Starting on 5.7, our Staging step intermittently gets this error:
Reading oplog from Zen...
Failed sending oplog request to Zen at [::1]:8558 for oplog ABC.1a23b45c.Windows: Error while copying content to a stream..
(see D:\Horde\ABC\Sync\Unreal\Engine\Programs\AutomationTool\Saved\Logs\BuildCookRun\Log.txt for full exception trace)
AutomationException: Failed sending oplog request to Zen at [::1]:8558 for oplog ABC.1a23b45c.Windows: Error while copying content to a stream..
at AutomationScripts.Project.ReadZenCookedFilesFromZenServer(ProjectParams Params, DeploymentContext SC, Boolean bAutoLaunch, String PackageStoreFileArgName, String PackageStoreFileArgValue) in D:\Horde\ABC\Sync\Unreal\Engine\Source\Programs\AutomationTool\Scripts\CopyBuildToStagingDirectory.Automation.cs:line 1001
...
Occurs maybe once every 10 runs, on different machines and target platforms.

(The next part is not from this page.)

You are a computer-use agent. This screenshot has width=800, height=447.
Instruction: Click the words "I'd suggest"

Our Staging step is combined into a single BuildCookRun command `-cook -stage -package` and looks like this:
<Property Name="PROJECT" Value="ABC"/>
<Property Name="Platform" Value="Win64"/>
<Property Name="Config" Value="Test"/>
<Property Name="ArchiveDirectory" Value="$(RootDir)\$(PROJECT)\Publish\Package"/>
<!-- Configuration: Root=(Type=Hierarchical, Inner=<Local>, Inner=<Remote>, Inner=<Cloud>) -->
<Property Name="DDCGraph" Value="DDCGraph_Horde"/>
<Command Name="BuildCookRun" Arguments="-project=$(PROJECT) -target=$(PROJECT) -platform=$(Platform) -configuration=$(Config) -archivedirectory=$(ArchiveDirectory) -NoCodeSign -skipbuild -cook -CookIncremental -ddc=$(DDCGraph) -stage -pak -iostore -package -archive -crashreporter -prereqs"/>
Debugging showed 3 scenarios for that Staging step “Reading oplog from Zen…” `ReadZenCookedFilesFromZenServer()`:
- `IsZenServerRunning(SocketHostNameAndPort)` = true, and the Zen GET request succeeds.

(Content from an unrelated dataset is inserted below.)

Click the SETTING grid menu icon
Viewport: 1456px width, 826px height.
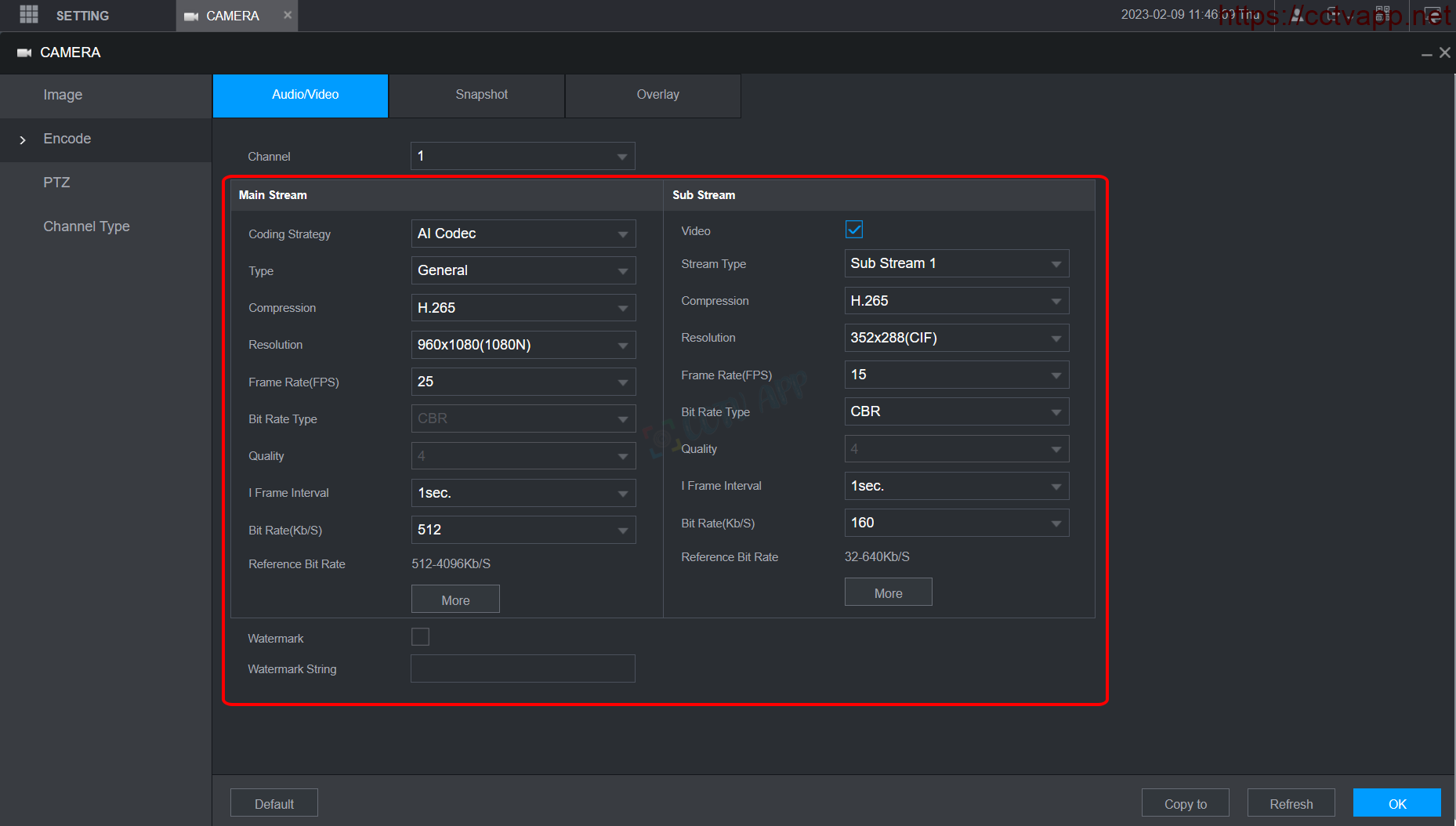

- `IsZenServerRunning(SocketHostNameAndPort)` fails the GET `health/ready` with “No connection could be made because the target machine actively refused it.”, resulting in calling `RunUnrealPak(…, “ZenAutoLaunch”)`, and then continues successfully.
- This is the most common scenario for successful runs.
- `IsZenServerRunning(SocketHostNameAndPort)` = true, and the Zen GET request fails “Error while copying content to a stream..”.
Looking in the Zen logs for all the scenarios, they all start during the Cook step and look similar going in the Staging step regardless of outcome.
The temporary fix that works for us so far is to split out the Cook into its own Node/step `<Cook …/>`.
Is this a bug or a misconfiguration on our part? I split it out the steps initially thinking Zen may need some time after Cooking, but the most common scenario is still above #2 where the health GET fails.
[Attachment Removed]